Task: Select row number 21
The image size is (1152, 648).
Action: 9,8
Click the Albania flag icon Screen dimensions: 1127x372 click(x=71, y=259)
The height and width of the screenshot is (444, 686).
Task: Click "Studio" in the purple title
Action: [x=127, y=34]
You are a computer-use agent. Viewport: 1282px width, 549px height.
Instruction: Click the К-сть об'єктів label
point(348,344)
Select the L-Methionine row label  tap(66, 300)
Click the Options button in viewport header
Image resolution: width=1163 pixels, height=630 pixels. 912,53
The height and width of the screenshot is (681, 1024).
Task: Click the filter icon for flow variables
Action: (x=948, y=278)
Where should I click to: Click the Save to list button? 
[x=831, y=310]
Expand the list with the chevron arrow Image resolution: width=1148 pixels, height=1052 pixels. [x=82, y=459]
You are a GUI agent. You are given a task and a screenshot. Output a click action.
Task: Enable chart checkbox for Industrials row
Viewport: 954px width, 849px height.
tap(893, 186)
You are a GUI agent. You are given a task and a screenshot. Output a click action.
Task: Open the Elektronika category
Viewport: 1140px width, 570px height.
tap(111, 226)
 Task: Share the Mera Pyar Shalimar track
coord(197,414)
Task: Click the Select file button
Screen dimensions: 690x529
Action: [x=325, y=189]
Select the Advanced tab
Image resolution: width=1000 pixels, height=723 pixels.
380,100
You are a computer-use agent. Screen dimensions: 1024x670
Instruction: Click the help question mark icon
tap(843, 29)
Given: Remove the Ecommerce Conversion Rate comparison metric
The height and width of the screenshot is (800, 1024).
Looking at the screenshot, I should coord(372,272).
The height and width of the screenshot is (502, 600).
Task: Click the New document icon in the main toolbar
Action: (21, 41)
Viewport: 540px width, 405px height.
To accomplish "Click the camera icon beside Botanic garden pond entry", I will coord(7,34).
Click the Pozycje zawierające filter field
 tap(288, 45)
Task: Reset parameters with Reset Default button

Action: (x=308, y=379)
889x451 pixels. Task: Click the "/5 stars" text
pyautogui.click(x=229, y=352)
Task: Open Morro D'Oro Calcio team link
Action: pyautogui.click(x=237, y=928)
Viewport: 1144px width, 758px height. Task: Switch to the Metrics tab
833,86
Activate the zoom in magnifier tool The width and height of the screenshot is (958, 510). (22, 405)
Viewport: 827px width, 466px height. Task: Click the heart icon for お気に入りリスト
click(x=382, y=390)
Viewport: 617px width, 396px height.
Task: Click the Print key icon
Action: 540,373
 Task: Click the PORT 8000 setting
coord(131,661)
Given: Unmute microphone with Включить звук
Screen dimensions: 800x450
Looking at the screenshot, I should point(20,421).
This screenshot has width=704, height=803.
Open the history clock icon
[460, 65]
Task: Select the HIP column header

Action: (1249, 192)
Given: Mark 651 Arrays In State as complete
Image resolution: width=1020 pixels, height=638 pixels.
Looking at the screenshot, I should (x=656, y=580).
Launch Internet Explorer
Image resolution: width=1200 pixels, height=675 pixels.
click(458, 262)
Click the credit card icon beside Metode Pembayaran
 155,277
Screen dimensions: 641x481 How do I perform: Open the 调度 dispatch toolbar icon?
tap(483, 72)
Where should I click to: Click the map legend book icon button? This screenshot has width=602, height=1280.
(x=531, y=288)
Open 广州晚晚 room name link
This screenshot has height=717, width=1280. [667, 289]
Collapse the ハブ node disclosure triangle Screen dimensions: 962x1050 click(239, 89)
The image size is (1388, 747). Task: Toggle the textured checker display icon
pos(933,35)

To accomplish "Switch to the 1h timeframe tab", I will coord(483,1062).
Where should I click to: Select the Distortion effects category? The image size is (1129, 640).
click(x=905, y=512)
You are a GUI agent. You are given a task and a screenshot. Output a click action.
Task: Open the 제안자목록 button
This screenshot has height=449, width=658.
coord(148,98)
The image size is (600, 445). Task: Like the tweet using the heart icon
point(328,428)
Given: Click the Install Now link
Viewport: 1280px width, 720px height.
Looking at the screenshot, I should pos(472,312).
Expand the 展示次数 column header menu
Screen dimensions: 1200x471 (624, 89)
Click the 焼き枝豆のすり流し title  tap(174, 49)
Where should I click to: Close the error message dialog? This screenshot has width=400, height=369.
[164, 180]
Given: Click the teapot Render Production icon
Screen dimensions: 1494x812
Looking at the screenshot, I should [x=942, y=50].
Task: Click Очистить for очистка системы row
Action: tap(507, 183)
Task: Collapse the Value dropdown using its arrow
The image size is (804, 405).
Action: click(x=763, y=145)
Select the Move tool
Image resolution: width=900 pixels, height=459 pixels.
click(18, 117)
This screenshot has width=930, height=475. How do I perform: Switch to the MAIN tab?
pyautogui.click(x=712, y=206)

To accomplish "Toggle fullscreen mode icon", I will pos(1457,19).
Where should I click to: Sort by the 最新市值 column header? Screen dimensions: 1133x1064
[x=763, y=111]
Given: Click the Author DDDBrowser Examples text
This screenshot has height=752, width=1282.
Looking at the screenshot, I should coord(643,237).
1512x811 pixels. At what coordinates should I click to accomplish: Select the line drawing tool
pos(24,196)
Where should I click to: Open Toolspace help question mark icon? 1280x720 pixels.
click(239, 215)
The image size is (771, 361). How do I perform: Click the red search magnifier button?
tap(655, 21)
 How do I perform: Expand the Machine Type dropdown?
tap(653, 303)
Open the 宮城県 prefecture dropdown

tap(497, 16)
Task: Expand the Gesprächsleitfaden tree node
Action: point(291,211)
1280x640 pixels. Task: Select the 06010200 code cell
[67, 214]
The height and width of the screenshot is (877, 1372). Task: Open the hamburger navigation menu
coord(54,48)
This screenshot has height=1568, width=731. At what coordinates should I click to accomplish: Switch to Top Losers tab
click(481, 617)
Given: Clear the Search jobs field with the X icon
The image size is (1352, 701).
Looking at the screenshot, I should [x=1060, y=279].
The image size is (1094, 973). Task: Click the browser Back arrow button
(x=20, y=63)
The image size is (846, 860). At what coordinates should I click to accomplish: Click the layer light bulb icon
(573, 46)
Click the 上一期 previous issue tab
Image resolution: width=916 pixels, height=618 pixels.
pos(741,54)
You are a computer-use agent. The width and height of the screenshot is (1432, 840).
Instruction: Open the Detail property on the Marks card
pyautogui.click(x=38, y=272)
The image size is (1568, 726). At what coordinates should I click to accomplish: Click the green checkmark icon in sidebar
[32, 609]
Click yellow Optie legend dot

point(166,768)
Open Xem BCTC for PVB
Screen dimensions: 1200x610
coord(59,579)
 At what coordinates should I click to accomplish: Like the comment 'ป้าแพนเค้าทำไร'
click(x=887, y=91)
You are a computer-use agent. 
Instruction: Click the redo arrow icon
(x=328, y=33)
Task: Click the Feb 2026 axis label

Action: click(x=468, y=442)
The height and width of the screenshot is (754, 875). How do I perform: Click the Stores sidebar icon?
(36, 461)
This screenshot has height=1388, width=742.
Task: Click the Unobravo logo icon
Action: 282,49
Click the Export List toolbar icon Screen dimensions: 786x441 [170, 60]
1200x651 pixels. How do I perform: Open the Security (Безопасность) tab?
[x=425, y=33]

::::::::

■ **EXERCISE DESCRIPTION**
Only the number is needed: please work out how many lines in the data contain the string "Collapse".

■ **EXPECTED ANSWER**
2